What lines below include the string "text"? Pick them out and copy them.

# [Data extracted from a collection]

——

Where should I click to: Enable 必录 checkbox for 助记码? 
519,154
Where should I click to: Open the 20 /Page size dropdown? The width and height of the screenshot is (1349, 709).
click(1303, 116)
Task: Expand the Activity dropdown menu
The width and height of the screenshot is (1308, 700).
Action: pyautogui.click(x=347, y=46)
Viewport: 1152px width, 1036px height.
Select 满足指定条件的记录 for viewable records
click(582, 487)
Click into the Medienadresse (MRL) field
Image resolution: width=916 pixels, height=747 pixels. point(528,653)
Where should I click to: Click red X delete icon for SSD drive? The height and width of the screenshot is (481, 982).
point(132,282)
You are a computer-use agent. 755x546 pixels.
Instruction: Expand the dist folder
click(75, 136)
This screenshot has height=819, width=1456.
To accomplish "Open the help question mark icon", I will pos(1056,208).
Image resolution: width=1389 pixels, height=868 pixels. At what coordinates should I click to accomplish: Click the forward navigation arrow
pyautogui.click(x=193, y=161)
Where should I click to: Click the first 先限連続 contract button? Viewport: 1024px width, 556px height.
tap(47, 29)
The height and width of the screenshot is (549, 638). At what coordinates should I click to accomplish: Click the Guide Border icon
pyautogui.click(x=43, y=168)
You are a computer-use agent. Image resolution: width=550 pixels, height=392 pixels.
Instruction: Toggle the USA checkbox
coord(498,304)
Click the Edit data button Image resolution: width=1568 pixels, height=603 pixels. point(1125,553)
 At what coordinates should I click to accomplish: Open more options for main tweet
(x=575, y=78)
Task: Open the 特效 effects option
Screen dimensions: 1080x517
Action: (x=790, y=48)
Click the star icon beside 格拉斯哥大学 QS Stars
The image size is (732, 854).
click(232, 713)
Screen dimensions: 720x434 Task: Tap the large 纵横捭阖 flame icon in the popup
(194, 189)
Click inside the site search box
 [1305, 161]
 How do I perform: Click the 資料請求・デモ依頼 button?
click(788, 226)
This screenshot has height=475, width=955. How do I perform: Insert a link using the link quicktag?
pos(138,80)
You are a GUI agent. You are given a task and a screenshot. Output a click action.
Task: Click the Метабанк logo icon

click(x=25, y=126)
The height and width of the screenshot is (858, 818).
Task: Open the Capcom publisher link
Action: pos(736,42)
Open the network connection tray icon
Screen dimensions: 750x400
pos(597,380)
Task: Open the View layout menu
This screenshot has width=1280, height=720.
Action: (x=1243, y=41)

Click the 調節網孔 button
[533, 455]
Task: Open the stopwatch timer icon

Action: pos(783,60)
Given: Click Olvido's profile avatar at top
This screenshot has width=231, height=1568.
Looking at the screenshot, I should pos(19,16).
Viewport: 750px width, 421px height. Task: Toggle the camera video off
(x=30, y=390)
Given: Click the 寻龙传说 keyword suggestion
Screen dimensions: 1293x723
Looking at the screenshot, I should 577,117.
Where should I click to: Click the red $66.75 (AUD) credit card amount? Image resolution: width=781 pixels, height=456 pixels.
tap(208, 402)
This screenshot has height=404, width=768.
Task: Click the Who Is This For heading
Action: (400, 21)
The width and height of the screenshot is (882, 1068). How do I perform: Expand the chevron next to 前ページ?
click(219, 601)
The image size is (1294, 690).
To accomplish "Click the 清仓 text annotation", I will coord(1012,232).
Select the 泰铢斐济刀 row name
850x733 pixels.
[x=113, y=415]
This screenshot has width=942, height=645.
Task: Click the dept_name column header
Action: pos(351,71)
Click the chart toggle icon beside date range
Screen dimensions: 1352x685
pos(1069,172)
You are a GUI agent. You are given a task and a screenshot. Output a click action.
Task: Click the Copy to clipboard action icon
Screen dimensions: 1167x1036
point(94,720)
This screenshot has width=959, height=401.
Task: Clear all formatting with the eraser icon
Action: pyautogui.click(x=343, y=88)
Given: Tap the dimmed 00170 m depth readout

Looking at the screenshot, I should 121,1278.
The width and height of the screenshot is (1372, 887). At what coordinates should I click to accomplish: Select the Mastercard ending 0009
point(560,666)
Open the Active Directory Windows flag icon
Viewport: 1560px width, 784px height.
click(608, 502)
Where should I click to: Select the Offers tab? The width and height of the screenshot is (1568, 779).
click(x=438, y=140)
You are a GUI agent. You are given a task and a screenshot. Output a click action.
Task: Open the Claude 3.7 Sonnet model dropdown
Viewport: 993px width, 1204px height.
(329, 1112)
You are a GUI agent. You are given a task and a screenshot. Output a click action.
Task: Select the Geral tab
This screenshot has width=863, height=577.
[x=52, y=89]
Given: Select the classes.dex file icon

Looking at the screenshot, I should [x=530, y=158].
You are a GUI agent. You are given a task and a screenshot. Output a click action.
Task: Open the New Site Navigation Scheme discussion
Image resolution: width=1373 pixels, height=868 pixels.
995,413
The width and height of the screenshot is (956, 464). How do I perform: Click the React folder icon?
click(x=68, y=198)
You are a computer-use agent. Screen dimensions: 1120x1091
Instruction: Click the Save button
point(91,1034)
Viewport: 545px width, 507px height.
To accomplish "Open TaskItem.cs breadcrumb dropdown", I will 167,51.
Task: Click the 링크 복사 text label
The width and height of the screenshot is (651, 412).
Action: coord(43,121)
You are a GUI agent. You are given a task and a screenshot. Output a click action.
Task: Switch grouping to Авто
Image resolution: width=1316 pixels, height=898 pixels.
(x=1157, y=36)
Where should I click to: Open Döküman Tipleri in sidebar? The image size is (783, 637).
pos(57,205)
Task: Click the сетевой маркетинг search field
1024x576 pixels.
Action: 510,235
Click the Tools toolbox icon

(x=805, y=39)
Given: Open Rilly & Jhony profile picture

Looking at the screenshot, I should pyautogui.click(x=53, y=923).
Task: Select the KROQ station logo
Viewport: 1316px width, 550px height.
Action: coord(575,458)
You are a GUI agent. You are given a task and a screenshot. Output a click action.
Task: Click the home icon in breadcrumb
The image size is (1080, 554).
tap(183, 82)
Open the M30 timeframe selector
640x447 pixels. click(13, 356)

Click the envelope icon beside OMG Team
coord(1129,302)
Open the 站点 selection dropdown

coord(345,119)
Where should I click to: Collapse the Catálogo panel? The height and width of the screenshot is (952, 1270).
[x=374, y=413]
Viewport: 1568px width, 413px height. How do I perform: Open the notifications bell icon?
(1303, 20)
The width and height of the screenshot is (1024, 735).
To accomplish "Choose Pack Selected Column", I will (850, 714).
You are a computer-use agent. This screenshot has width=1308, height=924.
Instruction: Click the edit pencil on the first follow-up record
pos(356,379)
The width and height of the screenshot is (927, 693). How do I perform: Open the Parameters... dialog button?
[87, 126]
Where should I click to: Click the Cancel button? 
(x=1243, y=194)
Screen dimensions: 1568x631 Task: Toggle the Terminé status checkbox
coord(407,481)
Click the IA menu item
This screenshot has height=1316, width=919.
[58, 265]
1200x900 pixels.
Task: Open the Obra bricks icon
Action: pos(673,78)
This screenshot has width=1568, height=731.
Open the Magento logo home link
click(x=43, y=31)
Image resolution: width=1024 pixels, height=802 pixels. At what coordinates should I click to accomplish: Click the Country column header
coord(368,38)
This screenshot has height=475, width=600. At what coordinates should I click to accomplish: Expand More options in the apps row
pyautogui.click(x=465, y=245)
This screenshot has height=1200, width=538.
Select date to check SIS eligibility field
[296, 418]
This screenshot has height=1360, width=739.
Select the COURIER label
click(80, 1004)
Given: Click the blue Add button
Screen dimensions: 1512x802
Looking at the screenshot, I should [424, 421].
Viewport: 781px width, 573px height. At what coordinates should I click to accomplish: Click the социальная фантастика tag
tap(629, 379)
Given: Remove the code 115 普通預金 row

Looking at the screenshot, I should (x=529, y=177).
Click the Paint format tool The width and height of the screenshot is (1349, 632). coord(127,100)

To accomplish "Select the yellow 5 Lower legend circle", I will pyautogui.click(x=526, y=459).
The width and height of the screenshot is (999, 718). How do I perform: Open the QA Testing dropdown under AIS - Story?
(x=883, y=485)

——

# [ANSWER TO THE EXERCISE]
To accomplish "Click the 清仓 text annotation", I will coord(1012,232).
Task: Click the 링크 복사 text label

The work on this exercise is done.